An exercise in cleaning data with R.

We’ll be using OpenRefine in conjunction with R.

We’ll be replicating the analysis that went into the story: The bars where drivers got drunk before OUI arrests by Dan Adams and Matt Rocheleau.

Note: This data is property of The Boston Globe and is meant to be used for research purposes only and not for publication.

Let’s load the data in and take a look at what we’re working with

bars <- read.csv("https://docs.google.com/spreadsheets/d/15TJZhuh7jKoO9fDr8LIcBr8T3vf_sUJudBD9L5o0rDM/pub?output=csv", stringsAsFactors=F)
library(knitr)
kable(head(bars,10))
Restaurant.name offense_date citstzip staddress comments ins_date X seq_01 citation
Bell & Anchor Restaurant 1/1/2013 Great Barrington, MA 01230 17-Jan-13 NA 1 R0590639
Bella Notte 1/1/2013 Bernardston, MA 01337 08-Jan-13 NA 1 R1126876
Belle Notte 1/1/2013 Bernardston, MA 01337 199 Huckle Hill Road 10-May-13 NA 1 R1848185
Main Street Bar & Grille 1/1/2013 Plymouth, MA 02360 Main Street 19-Jul-13 NA NA
Majestic Dragon 1/1/2013 Ipswich Rte 1A NA NA
Naga 1/1/2013 Cambridge, Ma. 17-Sep-14 NA NA
LOS RECUERDOS 1/2/2013 CHELSEA, MA. 02150 14-16A FIFTH STREET 24-Jun-14 NA NA
43 Church 1/3/2013 Salem, MA 01970 07-Jan-13 NA 1 R0893843
Gallagher’s 1/3/2013 Worcester, MA 01608 30-Jan-13 NA NA
Slades Bar & Grill 1/3/2013 Roxbury Crossing, MA 02120 958 Tremont St 04-Oct-13 NA NA
This is definitely one of t hose problemati c data sets.

Restaurant names are out of sync, sometimes there’s a dot or a star where there’s no data. Instead of NA it might be “n/a”.

The addresses are inconsistent.
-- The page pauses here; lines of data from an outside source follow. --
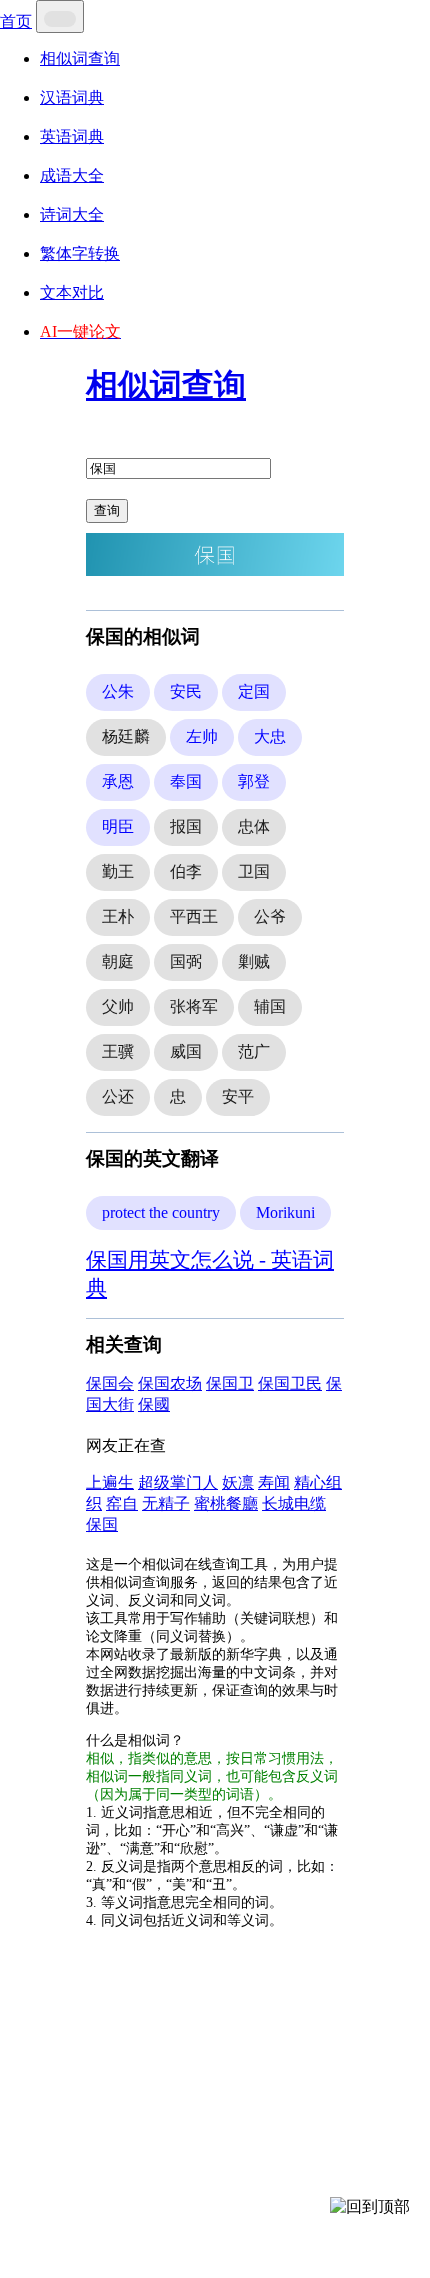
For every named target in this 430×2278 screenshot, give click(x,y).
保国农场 (170, 1383)
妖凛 (238, 1482)
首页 (16, 21)
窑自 (122, 1503)
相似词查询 (80, 58)
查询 (107, 510)
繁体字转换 (80, 253)
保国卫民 (290, 1383)
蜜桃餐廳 (226, 1503)
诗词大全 (72, 214)
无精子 (166, 1503)
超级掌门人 (178, 1482)
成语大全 (72, 175)
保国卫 (230, 1383)
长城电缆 (294, 1503)
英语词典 (72, 136)
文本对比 (72, 292)
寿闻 (274, 1482)
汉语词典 (72, 97)
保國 (154, 1404)
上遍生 (110, 1482)
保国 (102, 1524)
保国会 (110, 1383)
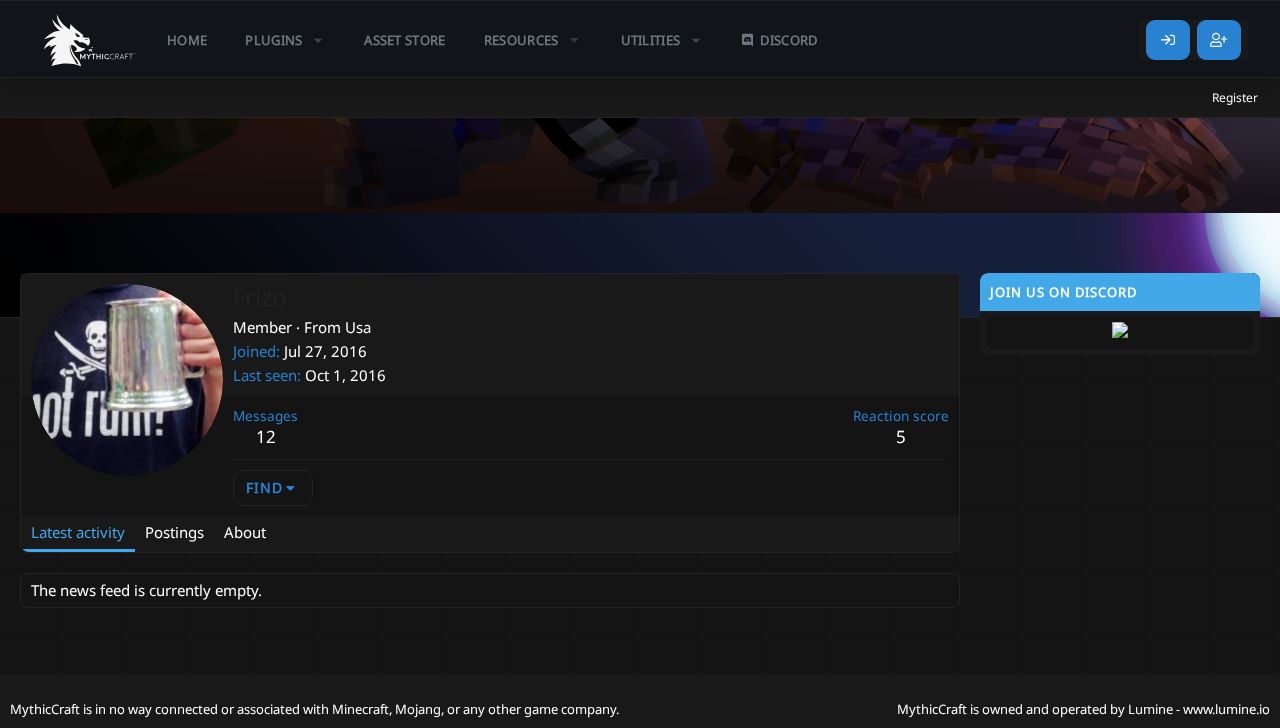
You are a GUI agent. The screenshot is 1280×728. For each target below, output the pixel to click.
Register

SOmetimes they have the state abbreviated, sometimes it’s spelled out. Sometimes it’s just a road.

I don’t have a lot of confidence in the consistency in the names, either.

Let’s take a peek.

library(dplyr)
## 
## Attaching package: 'dplyr'
## The following objects are masked from 'package:stats':
## 
##     filter, lag
## The following objects are masked from 'package:base':
## 
##     intersect, setdiff, setequal, union
restaurants <- bars %>%
  group_by(Restaurant.name) %>%
  summarize(Total.Incidents=n()) %>%
  arrange(desc(Total.Incidents))

kable(head(restaurants,10))
Restaurant.name Total.Incidents
Private 164
NONE 54
private 47
26
private residence 26
Private Res. 23
pvt. residence 20
British Beer Company 19
99 Restaurant 18
The Grog 18
It looks like there are multiple ways to spell out private residences, among probably many more off spellings or casings or abbreviations.

Count how many different Restaurant names there with the command length(unique(bars$Restaurant.name)).

So, 3029. Let’s see if we can make that number smaller.

Fuzzy matching

We’re going to use a package called rrefine.

It’s pretty much a wrapper for OpenRefine, which used to be known as Google Refine.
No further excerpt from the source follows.